With power play opportunities represented on the x-axis and times shorthanded represented on the y-axis, an ideal season with strong discipline against taking penalties and, conversely, a proven ability to draw penalties, would register in the bottom right of each season’s plot... where none of the Caps’ last 13 seasons have ended up in this regard. And that really shouldn’t come as too much of a surprise. After all, the last two seasons under Reirden have seen the Caps finish with the 2nd and 5th most times shorthanded (with no team being shorthanded more times over that entire span). In the two seasons preceding those, Barry Trotz fared marginally better, being shorthanded the 5th most in 2016-2017, and the 9th most the following season.

There’s a clear theme here: the Capitals take too many penalties. They’ve been doing it for awhile, and under multiple coaching staffs.
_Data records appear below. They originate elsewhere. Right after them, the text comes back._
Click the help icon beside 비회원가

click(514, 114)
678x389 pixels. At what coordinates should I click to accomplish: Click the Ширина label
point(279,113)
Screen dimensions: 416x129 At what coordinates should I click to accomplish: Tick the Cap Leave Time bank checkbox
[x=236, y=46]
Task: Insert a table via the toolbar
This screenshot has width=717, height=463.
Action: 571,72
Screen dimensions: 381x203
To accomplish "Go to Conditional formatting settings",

Alright, so where have Laviolette’s teams indexed by the same measures? They are added to plot and colored blue:

A quick glance shows us that Laviolette’s teams have historically been a near sure bet to generate more power play opportunities than Caps’ teams (the blue dot sits to the right of the red dot), and has also generally been shorthanded fewer times in a season (the blue dot sits beneath the red dot), although this is more pronounced in recent years.

To get an even closer look, we’ll segment this measure out into component parts, and for fun, we’ll color code by Caps coach as well, in comparison to Laviolette. First up, times shorthanded:

Man, look how many times the Caps went shorthanded in Bruce Boudreau’s first full season as coach. Pretty wild.

On the above plot there’s a pretty clear inflection point in 2014-15, when the black bars, which represent Lavoilette’s team, drop off, and generally sit lower than the respective Caps’ bar. As a reminder, 2014-15 was Laviolette’s first year coaching the Nashville Predators after his stretch with the Philadelphia Flyers, so the above could reasonably simply be interpreted as the Predators being a more disciplined team than both the Flyers and the Caps.

Let’s take a look at power play opportunities generated:

Here we see a clear trend: in thirteen out of the last thirteen seasons, whatever team Peter Laviolette has been coaching has received more power play opportunities than the Washington Capitals. This doesn’t directly have to do with the notions of discipline and accountability with which we prompted this analysis, but it’s noteworthy because the import of a lack of discipline, over the course of season, is largely going to be informed by how it interacts with the number of calls that are coming back the other way. Put another way, how many penalties is the team drawing for each penalty it takes?

Here’s a look at just that:

This is pretty simple: positive values mean the team is a man-to-the-good more frequently than they’re shorthanded, and negative values mean the opposite. Most of Lavi’s bars (black) are positive, and most of the Caps bars (colorful), are negative. In fact, the last time the Caps had a positive power play to penalty kill opportunity ratio was under Adam Oates, and the Oates tenure was the only time that number was positive in the last thirteen years. Unreal. To the contrary, five of Laviolette’s last six teams have benefitted from more power plays than times shorthanded.

This is by no means a comprehensive idea around discipline and the impacts thereof in the NHL, but it is an area where the Caps have been demonstrably flawed for a long time, where Peter Laviolette has comparatively fared much better over a significant sample, and something we can keep our eye on in the early stages of the 2021 campaign.